In a statement, the Federal Aviation Administration said its software at an air traffic control facility north of Los Angeles ‘experienced problems while processing a flight plan filed for a U-2 aircraft that operates at very high altitudes under visual flight rules.’  A backup system was employed Wednesday afternoon to help guide  flights already in the air , though hundreds of planes scheduled  to fly to and from regional airports in Southern California and  Las Vegas were affected, according to NBC News. The U-2 plane , a Cold War relic, flies at around 60,000 feet, but the FAA said a  computer misjudged its altitude and tried to reroute the plane to 10,000 feet. ‘The computer system interpreted the flight as a more typical low altitude operation, and began processing it for a route below  10,000 feet,’ the FAA said.
‘The extensive number of routings that would have been required to de-conflict the aircraft with lower-altitude flights,’ said the FAA, ‘used a large amount of available memory and interrupted the computer’s other flight-processing functions.’ The spy plane’s altitude and route apparently overloaded a computer system called ERAM, which generates display data for air-traffic controllers. Back-up computer systems also failed. The plane is the same type of aircraft that flew high-altitude spy missions over Russia (then the Soviet Union) 50 years ago and more recently Afghanistan.

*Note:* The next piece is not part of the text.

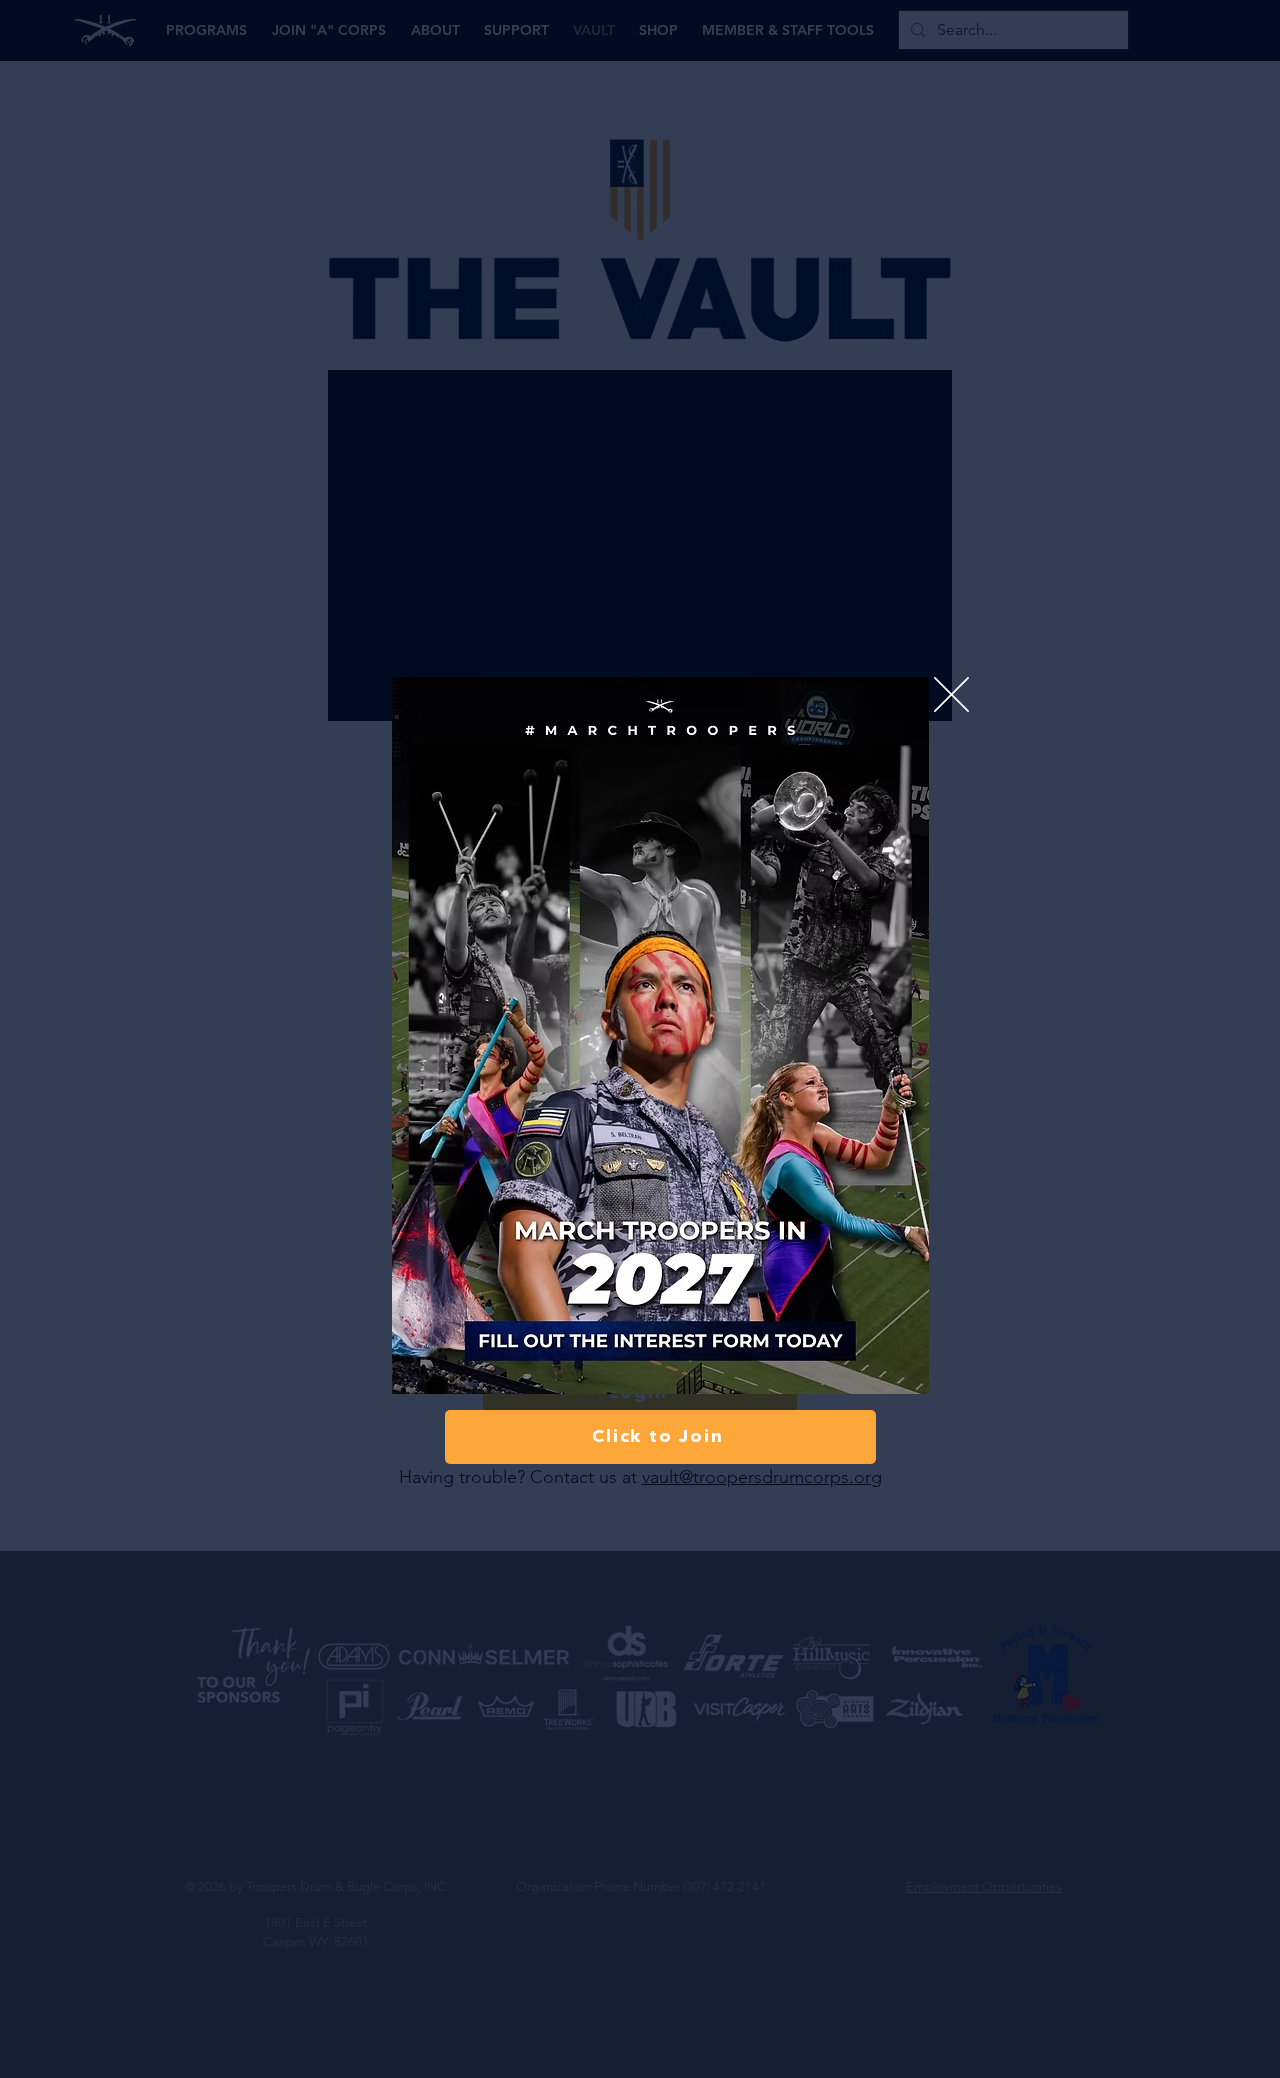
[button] (951, 694)
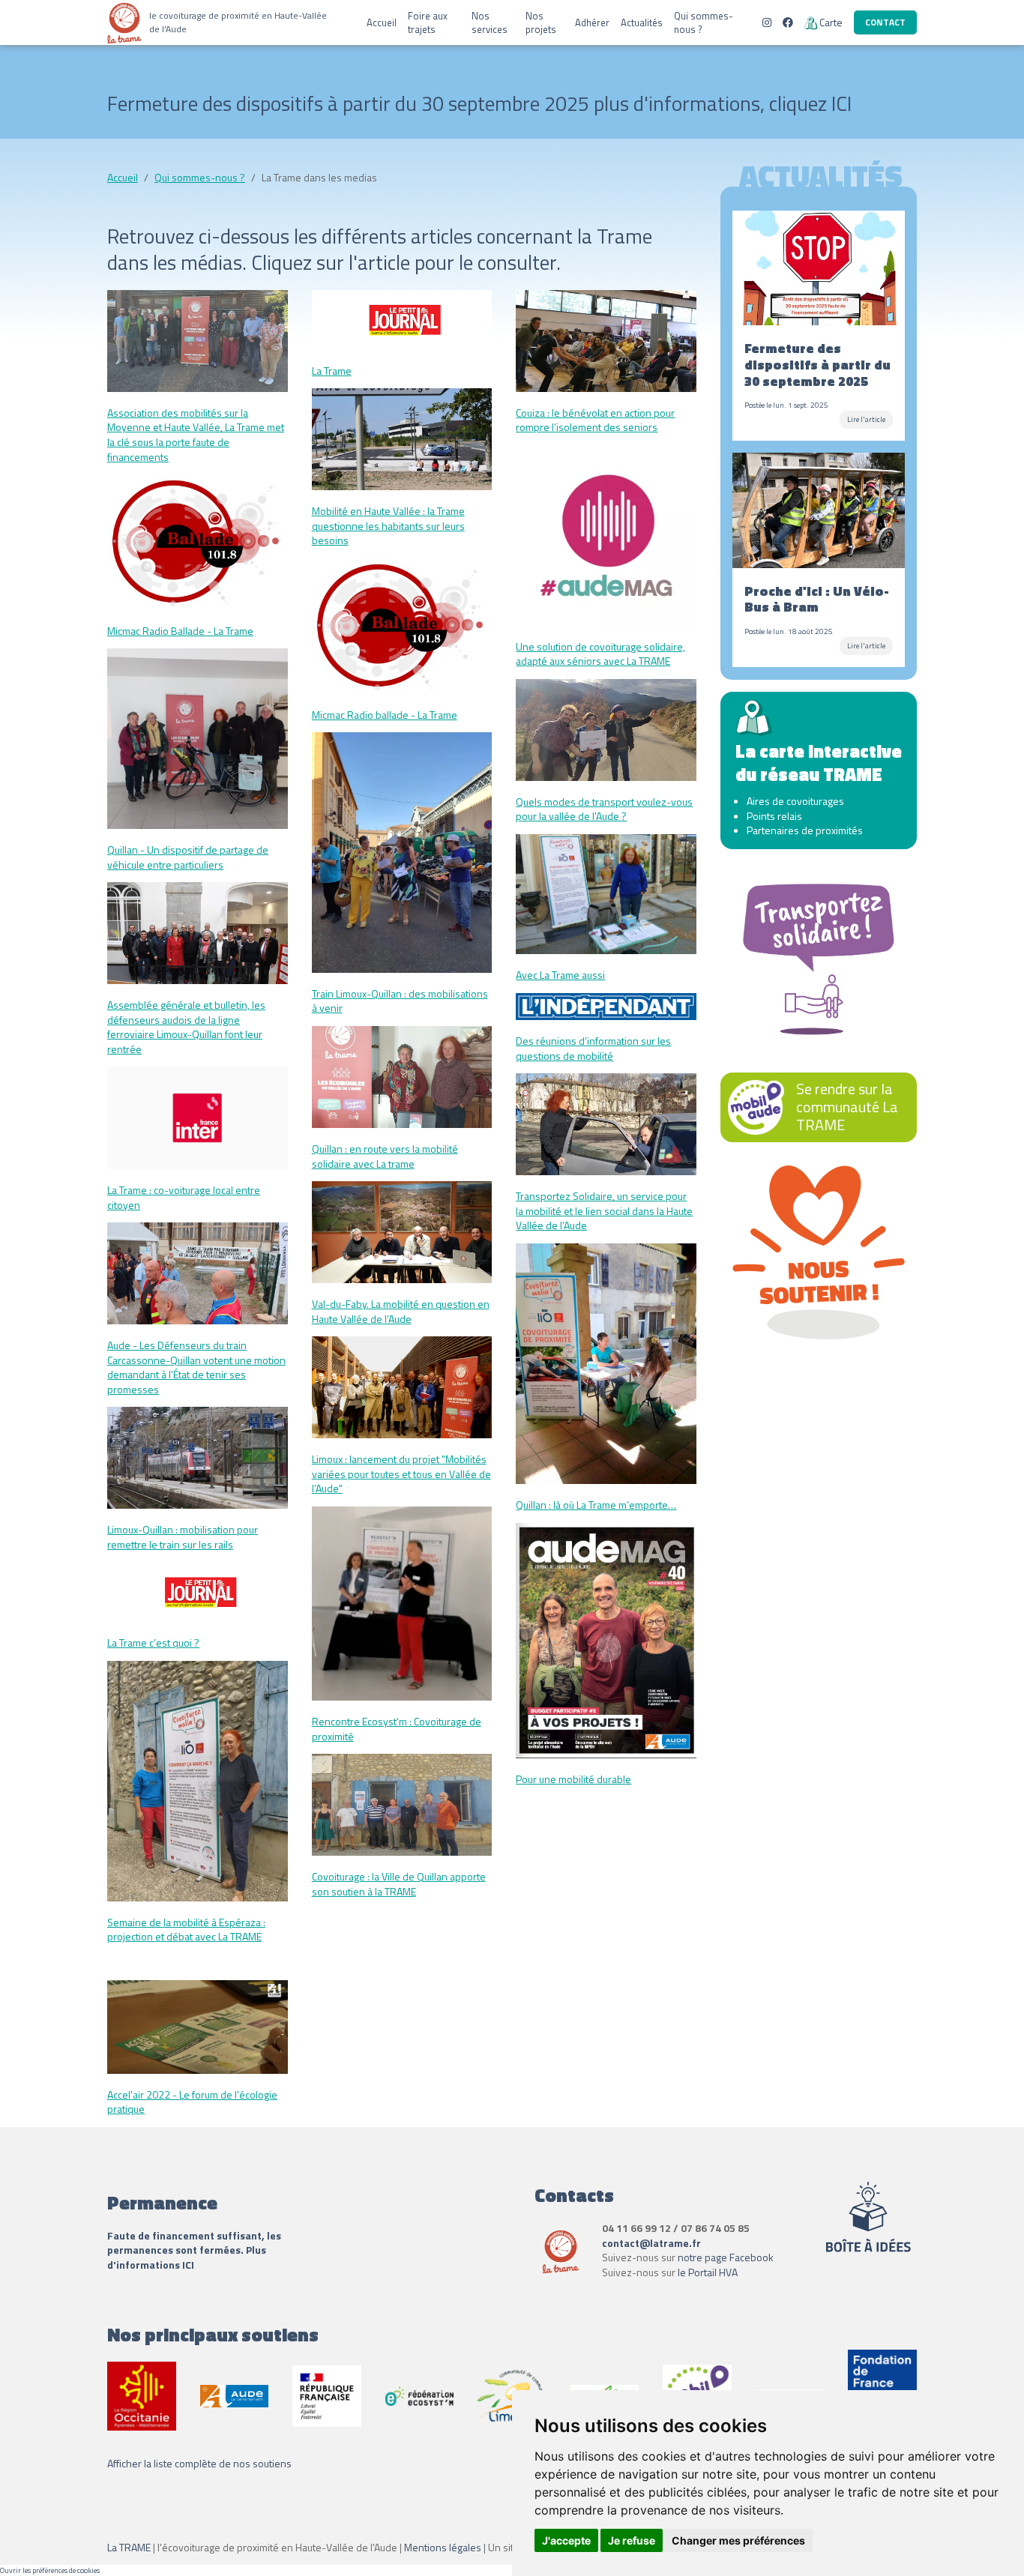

The FAA said that it was 'investigating a flight-plan processing issue' at the L.A. Air Route Traffic Control Center. A U-2 plane was involved in an international diplomatic crisis in May 1960 when the Soviet Union shot down an American U-2 spy plane in Soviet air space and captured its pilot, Francis Gary Powers. The plane had taken off from Peshawar, and drew a sharp warning from Soviet Premier Nikita Khrushchev that Moscow might bomb the Pakistani city.